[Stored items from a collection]
►
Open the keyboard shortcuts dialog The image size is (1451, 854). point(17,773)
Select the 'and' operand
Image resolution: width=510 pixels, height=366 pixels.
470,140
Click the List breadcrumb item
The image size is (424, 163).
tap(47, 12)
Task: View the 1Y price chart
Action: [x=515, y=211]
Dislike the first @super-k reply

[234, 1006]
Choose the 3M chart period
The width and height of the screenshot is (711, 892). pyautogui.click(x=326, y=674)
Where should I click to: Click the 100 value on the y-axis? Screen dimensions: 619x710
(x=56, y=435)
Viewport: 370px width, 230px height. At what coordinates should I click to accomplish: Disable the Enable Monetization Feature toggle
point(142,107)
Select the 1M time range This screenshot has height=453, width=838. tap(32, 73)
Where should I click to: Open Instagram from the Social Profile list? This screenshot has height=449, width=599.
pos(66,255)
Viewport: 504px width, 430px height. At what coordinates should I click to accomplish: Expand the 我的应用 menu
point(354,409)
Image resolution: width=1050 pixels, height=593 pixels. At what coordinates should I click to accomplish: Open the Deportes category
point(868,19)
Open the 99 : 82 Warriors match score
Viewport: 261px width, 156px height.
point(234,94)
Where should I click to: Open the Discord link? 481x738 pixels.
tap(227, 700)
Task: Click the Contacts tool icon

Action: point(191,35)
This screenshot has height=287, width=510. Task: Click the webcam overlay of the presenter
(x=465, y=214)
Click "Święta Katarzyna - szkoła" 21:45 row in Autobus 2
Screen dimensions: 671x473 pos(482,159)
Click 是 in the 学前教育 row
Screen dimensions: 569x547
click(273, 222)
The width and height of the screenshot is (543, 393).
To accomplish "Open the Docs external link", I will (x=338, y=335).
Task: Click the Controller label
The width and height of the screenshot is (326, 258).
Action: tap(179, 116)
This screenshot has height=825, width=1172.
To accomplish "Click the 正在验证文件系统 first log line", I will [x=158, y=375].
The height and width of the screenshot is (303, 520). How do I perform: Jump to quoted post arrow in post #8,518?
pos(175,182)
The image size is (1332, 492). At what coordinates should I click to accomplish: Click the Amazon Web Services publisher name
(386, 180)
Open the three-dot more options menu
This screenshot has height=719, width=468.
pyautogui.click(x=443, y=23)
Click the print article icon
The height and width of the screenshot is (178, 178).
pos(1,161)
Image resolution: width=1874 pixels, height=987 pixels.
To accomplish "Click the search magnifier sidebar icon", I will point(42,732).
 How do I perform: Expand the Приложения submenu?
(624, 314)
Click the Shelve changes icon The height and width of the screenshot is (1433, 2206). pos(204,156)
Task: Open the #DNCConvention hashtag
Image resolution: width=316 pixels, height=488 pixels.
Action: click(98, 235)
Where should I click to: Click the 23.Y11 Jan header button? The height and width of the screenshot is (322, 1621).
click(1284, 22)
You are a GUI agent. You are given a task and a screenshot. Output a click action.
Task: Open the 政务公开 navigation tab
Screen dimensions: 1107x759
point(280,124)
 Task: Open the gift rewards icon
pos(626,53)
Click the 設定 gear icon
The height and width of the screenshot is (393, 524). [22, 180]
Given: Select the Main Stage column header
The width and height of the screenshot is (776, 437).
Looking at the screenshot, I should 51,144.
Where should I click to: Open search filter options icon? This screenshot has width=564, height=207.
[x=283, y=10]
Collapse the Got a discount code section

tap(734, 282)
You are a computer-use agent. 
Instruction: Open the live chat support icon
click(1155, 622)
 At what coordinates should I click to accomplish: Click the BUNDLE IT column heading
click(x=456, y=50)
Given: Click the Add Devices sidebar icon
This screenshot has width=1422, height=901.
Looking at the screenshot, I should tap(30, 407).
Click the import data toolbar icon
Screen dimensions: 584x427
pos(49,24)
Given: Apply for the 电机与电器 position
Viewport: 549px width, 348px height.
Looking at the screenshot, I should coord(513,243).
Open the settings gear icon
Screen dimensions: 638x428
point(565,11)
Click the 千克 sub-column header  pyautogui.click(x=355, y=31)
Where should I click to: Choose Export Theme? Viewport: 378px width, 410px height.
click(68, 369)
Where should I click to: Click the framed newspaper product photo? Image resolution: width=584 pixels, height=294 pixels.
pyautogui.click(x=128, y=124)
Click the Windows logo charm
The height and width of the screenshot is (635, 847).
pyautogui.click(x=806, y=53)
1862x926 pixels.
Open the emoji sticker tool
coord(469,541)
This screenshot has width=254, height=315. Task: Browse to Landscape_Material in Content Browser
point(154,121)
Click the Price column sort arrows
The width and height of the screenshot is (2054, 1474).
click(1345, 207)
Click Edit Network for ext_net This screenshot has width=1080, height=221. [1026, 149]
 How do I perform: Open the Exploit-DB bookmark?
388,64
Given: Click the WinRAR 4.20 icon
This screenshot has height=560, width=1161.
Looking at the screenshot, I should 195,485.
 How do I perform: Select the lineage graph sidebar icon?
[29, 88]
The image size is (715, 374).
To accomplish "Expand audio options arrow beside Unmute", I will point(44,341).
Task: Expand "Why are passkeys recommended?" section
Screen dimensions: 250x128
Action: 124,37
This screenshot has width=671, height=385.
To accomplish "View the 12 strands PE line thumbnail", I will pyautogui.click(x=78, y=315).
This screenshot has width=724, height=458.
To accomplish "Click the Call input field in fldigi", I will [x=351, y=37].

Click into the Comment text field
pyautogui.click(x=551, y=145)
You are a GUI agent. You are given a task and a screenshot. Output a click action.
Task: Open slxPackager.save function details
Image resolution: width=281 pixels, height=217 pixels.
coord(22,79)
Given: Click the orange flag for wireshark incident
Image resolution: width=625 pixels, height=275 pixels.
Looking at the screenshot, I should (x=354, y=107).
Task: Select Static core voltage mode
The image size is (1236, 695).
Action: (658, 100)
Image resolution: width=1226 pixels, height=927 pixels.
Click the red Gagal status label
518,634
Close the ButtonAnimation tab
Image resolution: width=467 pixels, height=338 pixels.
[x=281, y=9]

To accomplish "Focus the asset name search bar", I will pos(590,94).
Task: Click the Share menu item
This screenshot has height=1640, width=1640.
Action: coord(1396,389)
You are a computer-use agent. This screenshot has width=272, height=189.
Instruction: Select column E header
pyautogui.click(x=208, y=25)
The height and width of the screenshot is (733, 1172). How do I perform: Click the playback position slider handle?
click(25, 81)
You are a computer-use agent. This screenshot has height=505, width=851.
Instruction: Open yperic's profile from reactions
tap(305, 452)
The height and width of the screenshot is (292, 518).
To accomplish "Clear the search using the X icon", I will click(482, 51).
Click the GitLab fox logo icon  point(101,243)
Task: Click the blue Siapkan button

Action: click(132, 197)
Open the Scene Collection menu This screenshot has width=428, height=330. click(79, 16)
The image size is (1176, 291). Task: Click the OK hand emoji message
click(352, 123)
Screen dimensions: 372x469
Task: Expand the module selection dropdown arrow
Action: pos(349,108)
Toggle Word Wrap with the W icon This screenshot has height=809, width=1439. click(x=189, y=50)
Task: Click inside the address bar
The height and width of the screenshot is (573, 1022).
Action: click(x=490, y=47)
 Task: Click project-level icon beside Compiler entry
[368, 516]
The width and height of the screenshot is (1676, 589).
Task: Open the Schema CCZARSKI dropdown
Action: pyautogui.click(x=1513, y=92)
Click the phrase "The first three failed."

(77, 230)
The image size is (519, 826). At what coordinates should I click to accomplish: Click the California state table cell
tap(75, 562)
◄
> **EXERCISE**: Copy out the rows precisely, starting with the line containing "Given: Click the Add Devices sidebar icon" and ending with the line containing "click(1345, 207)", both included.

> **WRITTEN ANSWER**:
Given: Click the Add Devices sidebar icon
This screenshot has width=1422, height=901.
Looking at the screenshot, I should tap(30, 407).
Click the import data toolbar icon
Screen dimensions: 584x427
pos(49,24)
Given: Apply for the 电机与电器 position
Viewport: 549px width, 348px height.
Looking at the screenshot, I should coord(513,243).
Open the settings gear icon
Screen dimensions: 638x428
point(565,11)
Click the 千克 sub-column header  pyautogui.click(x=355, y=31)
Where should I click to: Choose Export Theme? Viewport: 378px width, 410px height.
click(68, 369)
Where should I click to: Click the framed newspaper product photo? Image resolution: width=584 pixels, height=294 pixels.
pyautogui.click(x=128, y=124)
Click the Windows logo charm
The height and width of the screenshot is (635, 847).
pyautogui.click(x=806, y=53)
1862x926 pixels.
Open the emoji sticker tool
coord(469,541)
This screenshot has width=254, height=315. Task: Browse to Landscape_Material in Content Browser
point(154,121)
Click the Price column sort arrows
The width and height of the screenshot is (2054, 1474).
click(1345, 207)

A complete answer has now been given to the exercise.